* _WORK TO COMPLETE_
Please write out, as a numbered list without blank lines, the part of the data that opens with the line containing "The image size is (740, 401)." and closes with the line containing "click(x=930, y=171)".

* _INFORMATION PROVIDED_
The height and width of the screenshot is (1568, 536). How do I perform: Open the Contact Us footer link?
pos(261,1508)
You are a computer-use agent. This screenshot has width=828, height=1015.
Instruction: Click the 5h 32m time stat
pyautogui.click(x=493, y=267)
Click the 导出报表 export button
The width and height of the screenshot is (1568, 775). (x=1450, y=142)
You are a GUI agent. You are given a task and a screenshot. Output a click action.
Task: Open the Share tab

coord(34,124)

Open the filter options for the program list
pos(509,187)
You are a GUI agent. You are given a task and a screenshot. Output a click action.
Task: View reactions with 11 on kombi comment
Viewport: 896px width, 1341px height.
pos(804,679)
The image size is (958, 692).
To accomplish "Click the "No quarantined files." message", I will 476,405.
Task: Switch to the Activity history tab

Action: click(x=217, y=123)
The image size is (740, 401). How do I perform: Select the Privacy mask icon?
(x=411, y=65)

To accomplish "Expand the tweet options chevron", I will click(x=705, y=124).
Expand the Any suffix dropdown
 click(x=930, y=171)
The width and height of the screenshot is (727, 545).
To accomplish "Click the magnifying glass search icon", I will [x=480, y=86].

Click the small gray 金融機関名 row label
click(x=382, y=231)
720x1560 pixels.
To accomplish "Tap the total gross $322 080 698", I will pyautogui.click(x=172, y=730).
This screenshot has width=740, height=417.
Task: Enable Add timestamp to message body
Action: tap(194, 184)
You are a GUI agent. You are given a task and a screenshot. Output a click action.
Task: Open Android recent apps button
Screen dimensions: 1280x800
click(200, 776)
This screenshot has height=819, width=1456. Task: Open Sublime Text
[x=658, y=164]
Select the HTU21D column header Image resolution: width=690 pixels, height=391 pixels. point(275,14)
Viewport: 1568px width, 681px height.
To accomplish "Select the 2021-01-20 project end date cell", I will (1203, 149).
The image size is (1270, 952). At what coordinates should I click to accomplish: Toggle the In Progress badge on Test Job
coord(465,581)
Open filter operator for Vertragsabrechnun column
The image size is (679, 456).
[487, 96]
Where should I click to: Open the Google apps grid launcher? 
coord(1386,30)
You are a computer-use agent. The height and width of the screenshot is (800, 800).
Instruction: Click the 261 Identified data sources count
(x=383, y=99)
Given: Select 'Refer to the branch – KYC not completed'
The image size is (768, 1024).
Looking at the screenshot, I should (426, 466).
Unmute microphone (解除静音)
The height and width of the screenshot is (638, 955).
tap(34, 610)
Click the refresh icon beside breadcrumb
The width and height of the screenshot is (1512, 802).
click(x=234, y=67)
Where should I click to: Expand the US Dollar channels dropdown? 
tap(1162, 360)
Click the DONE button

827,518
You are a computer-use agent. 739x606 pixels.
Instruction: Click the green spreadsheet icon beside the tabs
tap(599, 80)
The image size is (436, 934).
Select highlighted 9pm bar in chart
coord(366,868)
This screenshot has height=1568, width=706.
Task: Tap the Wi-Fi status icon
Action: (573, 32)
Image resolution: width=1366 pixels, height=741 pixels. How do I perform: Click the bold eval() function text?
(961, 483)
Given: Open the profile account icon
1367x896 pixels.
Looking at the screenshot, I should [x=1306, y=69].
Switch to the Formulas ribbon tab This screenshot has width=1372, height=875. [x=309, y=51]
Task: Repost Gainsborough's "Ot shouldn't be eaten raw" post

* _SOLUTION BELOW_
1. The image size is (740, 401). How do I perform: Select the Privacy mask icon?
2. (x=411, y=65)
3. To accomplish "Expand the tweet options chevron", I will click(x=705, y=124).
4. Expand the Any suffix dropdown
5.  click(x=930, y=171)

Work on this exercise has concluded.